In 1904, Bethune turned her home in Daytona, Florida, into a school for young black women. This school expanded into a teacher’s college and is today known as Bethune-Cookman College. Bethune also used her home as a headquarters for courses to prepare adults to pass the various exams that were required of African Americans who sought to register to vote. Despite physical threats by dozens of Klansmen, Bethune helped to register hundreds of black voters for the first time in South Florida. In 1935, Bethune founded the National Council of Negro Women and also served as President Roosevelt’s advisor on race relations. The following year, Roosevelt appointed her as Director of the Division of Negro Affairs of the National Youth Administration, making Bethune the first African American to head a federal agency.

* _Work to do_
a – In the Bethune passage, condense the paragraph beginning "In 1904, Bethune turned her home" into a bulleted list that keeps its main facts.
b – Edit the Bethune passage by reproducing it from "In 1904, Bethune" up to and including "a federal agency.", with "headquarters" changed to "base".

* _Information supplied_
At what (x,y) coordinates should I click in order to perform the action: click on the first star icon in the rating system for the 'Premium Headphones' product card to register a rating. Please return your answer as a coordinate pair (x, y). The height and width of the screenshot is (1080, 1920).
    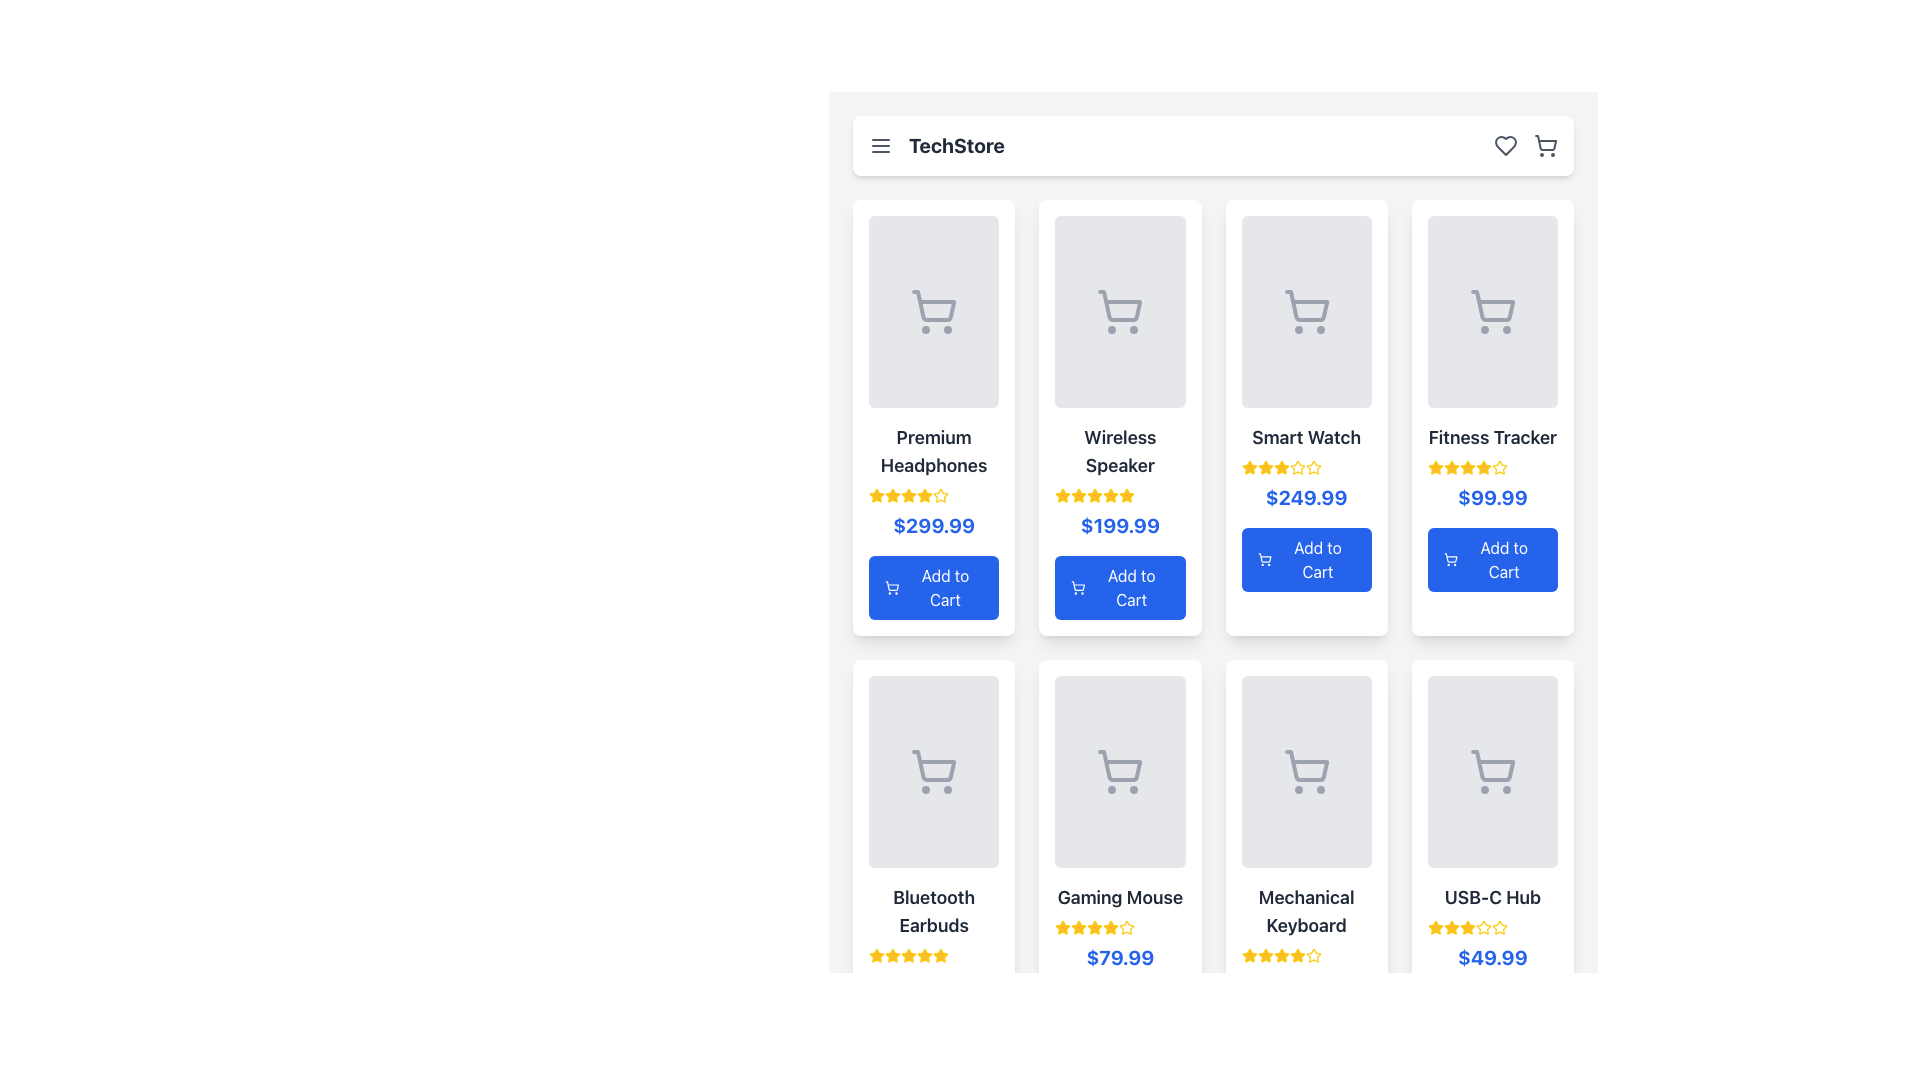
    Looking at the image, I should click on (877, 495).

* _Task results_
a –
- 1904: Bethune turned her home in Daytona, Florida, into a school for young black women. It grew into a teacher's college, now Bethune-Cookman College.
- She ran courses from her home to prepare adults for the exams African Americans had to pass to register to vote.
- Despite physical threats from dozens of Klansmen, she helped hundreds of black voters in South Florida register for the first time.
- 1935: She founded the National Council of Negro Women and served as President Roosevelt's advisor on race relations.
- The next year: Roosevelt appointed her Director of the Division of Negro Affairs of the National Youth Administration, making her the first African American to head a federal agency.

b –
In 1904, Bethune turned her home in Daytona, Florida, into a school for young black women. This school expanded into a teacher’s college and is today known as Bethune-Cookman College. Bethune also used her home as a base for courses to prepare adults to pass the various exams that were required of African Americans who sought to register to vote. Despite physical threats by dozens of Klansmen, Bethune helped to register hundreds of black voters for the first time in South Florida. In 1935, Bethune founded the National Council of Negro Women and also served as President Roosevelt’s advisor on race relations. The following year, Roosevelt appointed her as Director of the Division of Negro Affairs of the National Youth Administration, making Bethune the first African American to head a federal agency.